A total of 80 patients were enrolled in the study, 40 of whom were randomly assigned to each of the two groups. The age, weight, and ASA PS of the patients are summarized in Table 2. There were no significant differences in these baseline characteristics between the two groups. Table 3 represents the number of patients of both groups who presented with pain or discomfort. Sixteen patients in the normal saline group and 29 patients in the palonosetron group experienced no pain (0 points). There were significantly more patients without pain or discomfort in the palonosetron group than in the normal saline group during injection of propofol.

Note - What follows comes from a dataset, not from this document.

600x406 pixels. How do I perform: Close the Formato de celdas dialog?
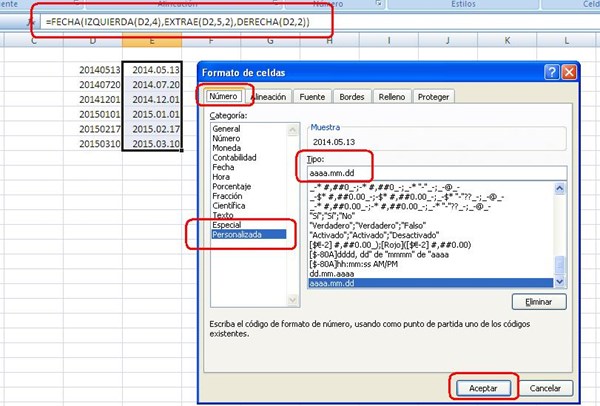click(569, 73)
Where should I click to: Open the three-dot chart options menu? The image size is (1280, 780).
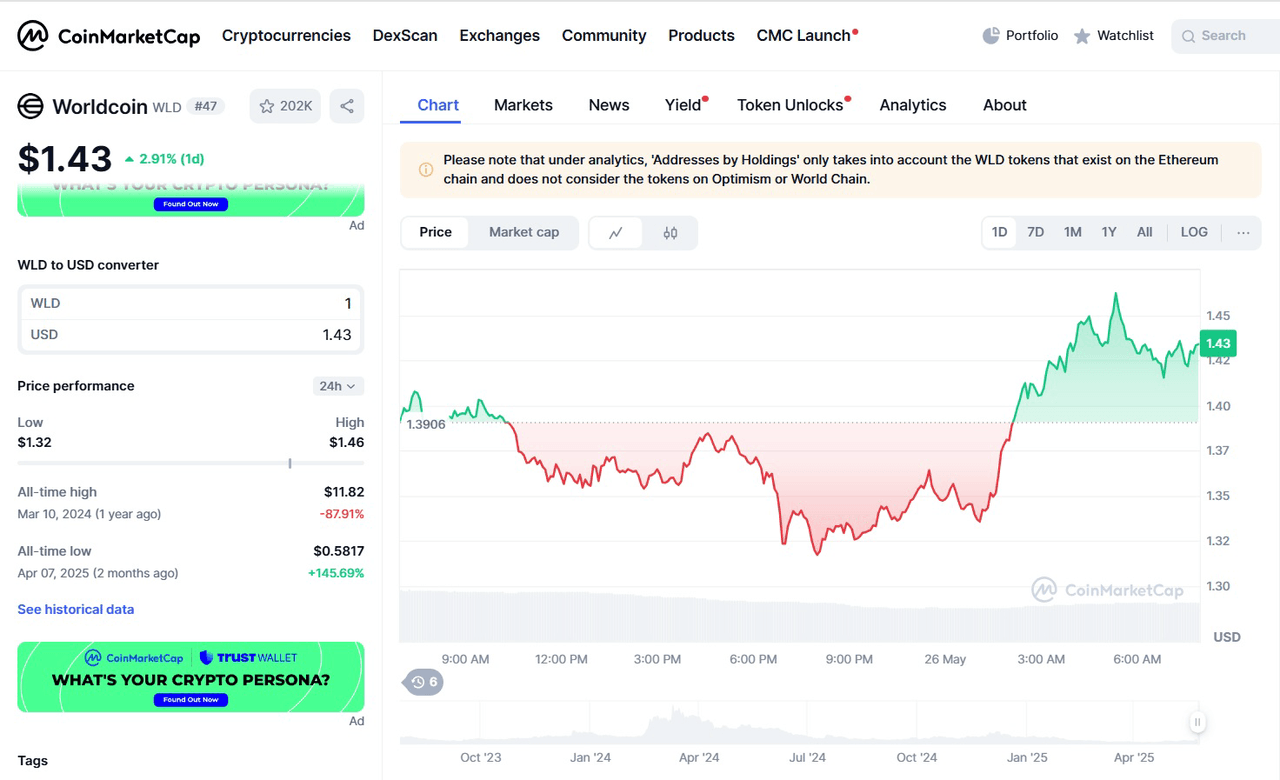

However, there was no statistically significant difference in the number of patients who experienced mild pain (1 point) between the normal saline (10 patients) and palonosetron (10 patients) groups. The numbers of patients who experienced moderate and severe pain (2 and 3 points) were 10 and 4 in the normal saline group, and 1 and 0 in the palonosetron group, respectively. Consequently, patients with moderate to severe pain were significantly fewer in the palonosetron group than in the normal saline group.

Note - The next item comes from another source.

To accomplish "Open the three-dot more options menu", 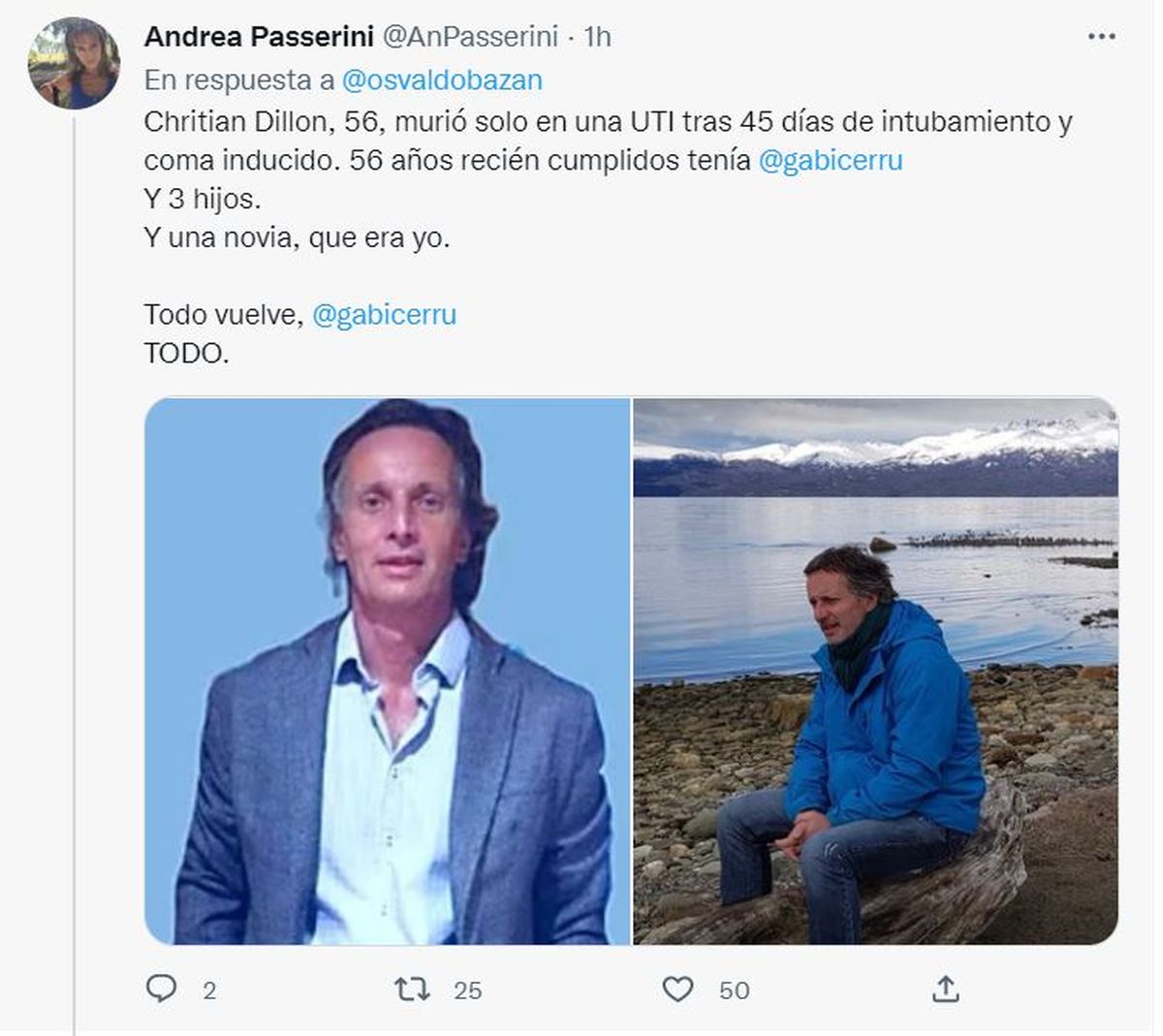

Overall, the incidence of propofol-induced pain was 60% in the normal saline group and 27.5% in the palonosetron group. In addition, 14 patients in the normal saline group and 1 patient in the palonosetron group presented with moderate-to-severe pain. However, there were no patients in the palonosetron group who presented with severe pain.
The incidence of propofol-induced pain was significantly lower in the palonosetron group as compared to the normal saline group (P < 0.01).

Discussion

Used in the current experimental study, palonosetron is a novel 5-HT3 receptor antagonist. As compared with the older first-generation 5-HT3 receptor antagonists, it is more effective in preventing the occurrence of acute (0-24 hr) and delayed (24-120 hr) emesis [6,7].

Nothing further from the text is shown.